▼▼▼

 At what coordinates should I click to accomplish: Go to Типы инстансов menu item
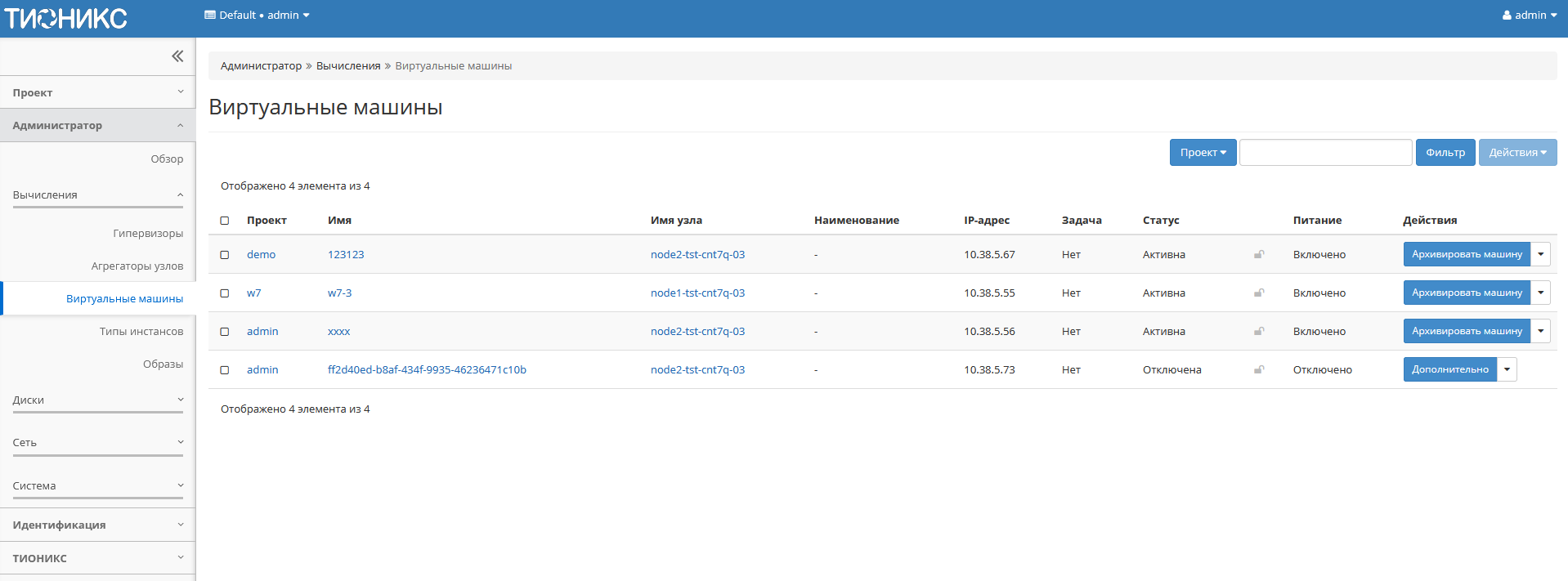(141, 332)
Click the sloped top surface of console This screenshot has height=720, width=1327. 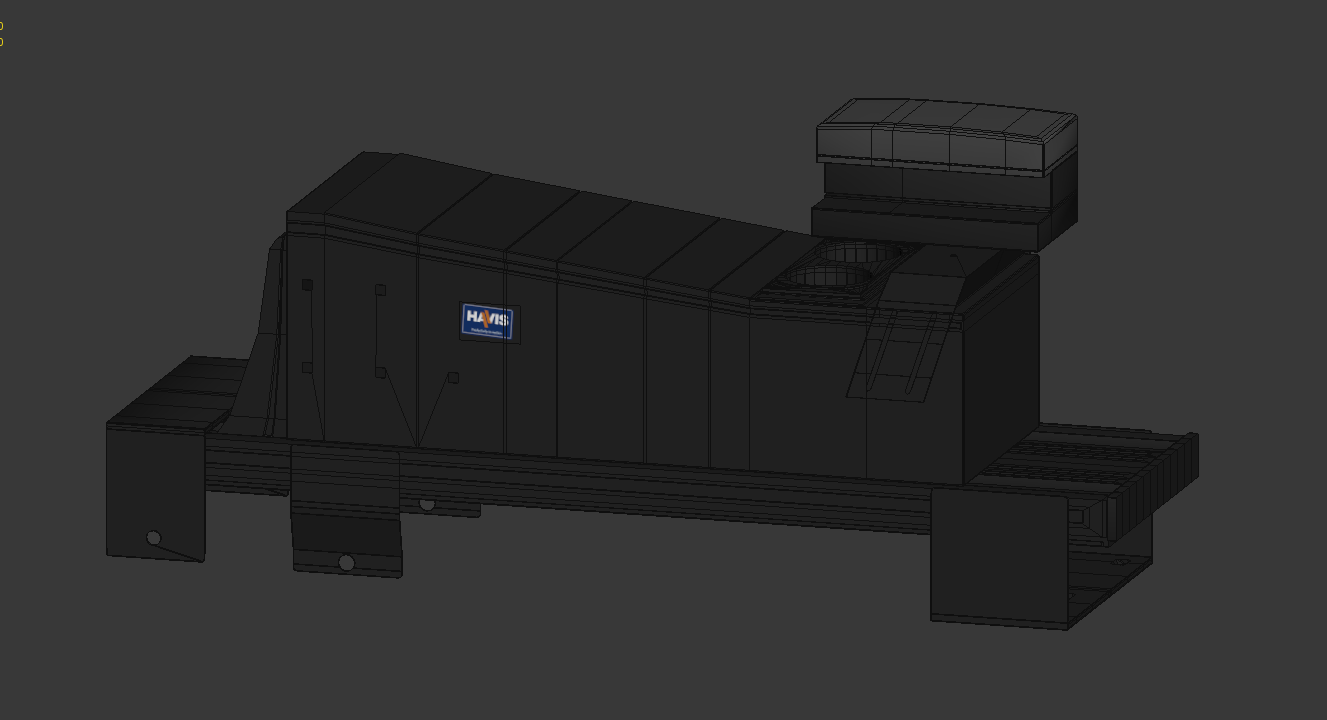click(560, 217)
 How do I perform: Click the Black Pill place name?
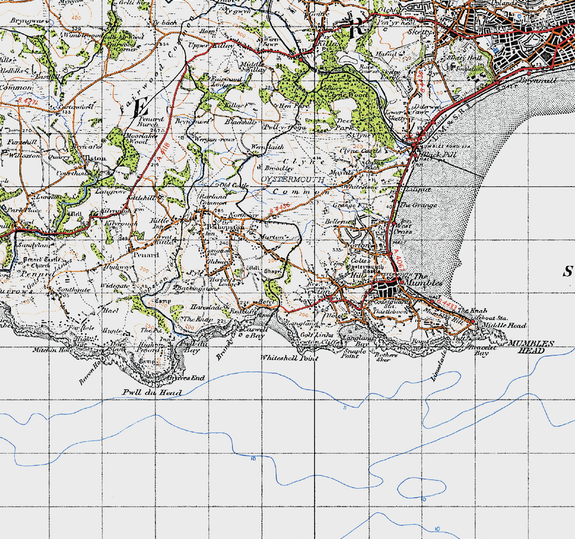(x=439, y=155)
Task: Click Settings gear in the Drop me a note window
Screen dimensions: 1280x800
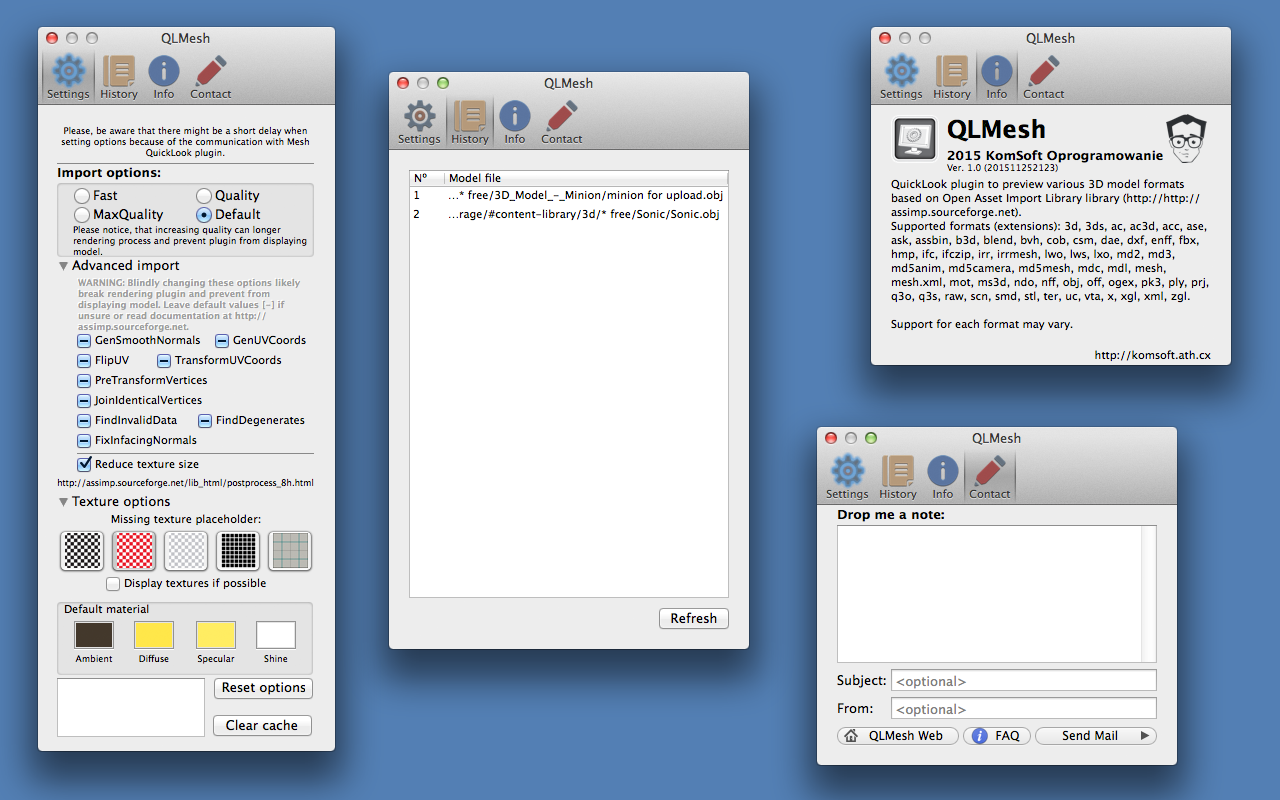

▲▲▲

Copy exactly, and only, the lines running from the one containing "Task: Click Settings" through the final line of the data, and omit the pictures.

*TASK RESPONSE*.
Task: Click Settings gear in the Drop me a note window
Screen dimensions: 1280x800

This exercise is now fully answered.